Jan David Zika and Sohail Taimoor

Abstract. The geography of changes in the fluxes of heat, carbon, fresh water and other tracers at the sea surface are highly uncertain and are critical to our understanding of climate change and its impacts. We present a state estimation framework wherein the relative roles of ocean circulation, boundary fluxes and mixing, which describe the evolving state of water masses, can be balanced. In this framework, we define a discrete set of ocean water masses distinguished by their geographical and thermodynamic/chemical properties for specific time periods. Ocean circulation then moves these water masses in geographic space. In phase space, geographically adjacent water masses are able to mix together, representing a convergence, and air-sea property fluxes move the water masses over time.

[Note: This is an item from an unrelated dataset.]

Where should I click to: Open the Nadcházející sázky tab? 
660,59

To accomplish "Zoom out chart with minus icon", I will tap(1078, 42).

We define an optimisation problem whose solution is constrained by the physically permissible bounds of changes in ocean circulation, air-sea fluxes and mixing. As a proof of concept implementation, we use data from a historical numerical climate model simulation with a closed heat and salinity budget. An inverse model solution is found for the evolution of temperature and salinity consistent with `true' air-sea heat and fresh water fluxes which are introduced as model priors. When a constant bias is introduced to the prior fluxes, the inverse model finds a solution closer to the true fluxes. This framework, which we call the Optimal Transformation Method, represents a modular, relatively computationally cost effective, open source and transparent state estimation tool that complements existing approaches.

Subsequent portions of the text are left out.